THE TASK:
For the records below, print the lines from the line with "Image resolution: width=363" through the line with "You are a GUI" exactly as written; include both end lines and exclude the rest.

EXTRACTED RECORDS:
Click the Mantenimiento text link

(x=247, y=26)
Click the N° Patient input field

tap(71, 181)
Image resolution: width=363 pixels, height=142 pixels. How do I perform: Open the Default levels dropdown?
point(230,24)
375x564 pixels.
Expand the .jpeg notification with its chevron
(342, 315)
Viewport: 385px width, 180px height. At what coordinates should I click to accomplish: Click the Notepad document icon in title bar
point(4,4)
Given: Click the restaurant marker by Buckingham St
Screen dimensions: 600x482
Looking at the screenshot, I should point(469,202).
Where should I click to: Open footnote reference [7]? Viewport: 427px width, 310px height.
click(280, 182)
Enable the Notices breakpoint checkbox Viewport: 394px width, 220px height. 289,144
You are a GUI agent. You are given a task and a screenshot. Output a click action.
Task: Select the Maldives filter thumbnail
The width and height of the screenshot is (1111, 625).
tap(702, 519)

==

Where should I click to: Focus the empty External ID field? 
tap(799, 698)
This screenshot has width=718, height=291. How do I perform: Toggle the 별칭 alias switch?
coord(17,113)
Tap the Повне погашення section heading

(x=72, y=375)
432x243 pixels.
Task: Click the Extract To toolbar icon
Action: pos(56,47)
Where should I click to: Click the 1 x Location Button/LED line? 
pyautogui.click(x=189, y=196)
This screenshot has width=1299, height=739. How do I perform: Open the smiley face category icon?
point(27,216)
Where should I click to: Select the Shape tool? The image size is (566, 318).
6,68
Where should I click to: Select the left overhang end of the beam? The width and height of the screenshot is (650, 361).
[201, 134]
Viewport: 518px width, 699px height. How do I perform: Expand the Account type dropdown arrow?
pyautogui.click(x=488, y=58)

ANSWER TO THIS PROBLEM:
Image resolution: width=363 pixels, height=142 pixels. How do I perform: Open the Default levels dropdown?
point(230,24)
375x564 pixels.
Expand the .jpeg notification with its chevron
(342, 315)
Viewport: 385px width, 180px height. At what coordinates should I click to accomplish: Click the Notepad document icon in title bar
point(4,4)
Given: Click the restaurant marker by Buckingham St
Screen dimensions: 600x482
Looking at the screenshot, I should point(469,202).
Where should I click to: Open footnote reference [7]? Viewport: 427px width, 310px height.
click(280, 182)
Enable the Notices breakpoint checkbox Viewport: 394px width, 220px height. 289,144
You are a GUI agent. You are given a task and a screenshot. Output a click action.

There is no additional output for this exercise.